Gerald D. Handke and Sylvia F. Handke v. Commissioner., United States Tax Court - Memorandum Decision, T.C. Memo. 1990-273, Docket No. 24380-86., Filed May 31, 1990


Gerald D. Handke and Sylvia F. Handke v. Commissioner.

United States Tax Court - Memorandum Decision

T.C. Memo. 1990-273

Docket No. 24380-86.

Filed May 31, 1990.

Patrick Murray, 5300 Wayzata Blvd., Minneapolis, Minn., for the petitioners. Gail K. Gibson and Mary E. Pierce, for the respondent.

Memorandum Findings of Fact and Opinion

CLAPP, Judge: Respondent determined the following deficiencies in and additions to petitioners' Federal income taxes:


* 50 percent of the interest due on the deficiency.

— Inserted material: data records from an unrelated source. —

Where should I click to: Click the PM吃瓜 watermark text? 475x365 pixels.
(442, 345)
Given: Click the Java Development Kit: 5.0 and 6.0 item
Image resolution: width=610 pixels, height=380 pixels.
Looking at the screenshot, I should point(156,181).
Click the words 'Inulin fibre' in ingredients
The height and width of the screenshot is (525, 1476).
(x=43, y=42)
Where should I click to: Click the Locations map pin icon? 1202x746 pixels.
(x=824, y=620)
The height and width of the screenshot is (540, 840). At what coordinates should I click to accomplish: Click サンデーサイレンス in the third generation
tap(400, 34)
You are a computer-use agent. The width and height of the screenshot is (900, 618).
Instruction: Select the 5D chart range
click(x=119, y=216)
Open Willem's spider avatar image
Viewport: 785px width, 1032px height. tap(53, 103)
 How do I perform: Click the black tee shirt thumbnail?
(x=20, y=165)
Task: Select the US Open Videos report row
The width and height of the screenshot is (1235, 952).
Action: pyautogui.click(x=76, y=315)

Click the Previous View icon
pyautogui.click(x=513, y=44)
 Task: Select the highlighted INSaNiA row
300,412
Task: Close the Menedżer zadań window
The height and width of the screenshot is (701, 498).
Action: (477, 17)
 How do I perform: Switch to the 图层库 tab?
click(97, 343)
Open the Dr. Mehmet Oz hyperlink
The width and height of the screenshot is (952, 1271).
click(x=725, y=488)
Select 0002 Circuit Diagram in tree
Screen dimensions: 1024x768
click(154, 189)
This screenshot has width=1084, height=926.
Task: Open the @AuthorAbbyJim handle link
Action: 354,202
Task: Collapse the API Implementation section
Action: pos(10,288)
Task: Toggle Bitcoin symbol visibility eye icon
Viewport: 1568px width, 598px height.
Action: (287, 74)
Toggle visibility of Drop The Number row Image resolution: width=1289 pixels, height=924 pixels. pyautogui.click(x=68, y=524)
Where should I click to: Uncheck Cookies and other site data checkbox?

After mutual concessions, the issues are petitioners' liability for Federal income taxes resulting from alleged improper treatment of items of income and expense by petitioner's wholly owned subchapter S corporation for the years 1978 through 1982, and petitioners' liability for the fraud additions under section 6653(b) for the years 1978 through 1981.

All section references are to the Internal Revenue Code for the years in issue, and all Rule references are to the Tax Court Rules of Practice and Procedure.

Findings of Fact

We incorporate by reference the stipulation of facts and attached exhibits. Petitioners resided in St. Paul, Minnesota when they filed their petition. All references to petitioner in the singular are to Gerald D. Handke.

Petitioner has a bachelor's degree in business and economics from Hamline University. He is the president, chief executive officer, and sole shareholder of Handke Grain Service, Inc. (the corporation), a subchapter S corporation incorporated in June 1967. The corporation is an accrual basis taxpayer whose taxable year ends on June 30. The corporation buys and sells grain and charcoal, provides hauling services with its own trailers, and until late 1980 operated a grain elevator. Sylvia Handke (Mrs. Handke) is the corporate secretary. Starting in 1973, the corporation employed petitioners' daughter, Jerri Lynn O'Dell, as the corporate bookkeeper. Her duties included writing corporate checks and maintaining the corporate journals.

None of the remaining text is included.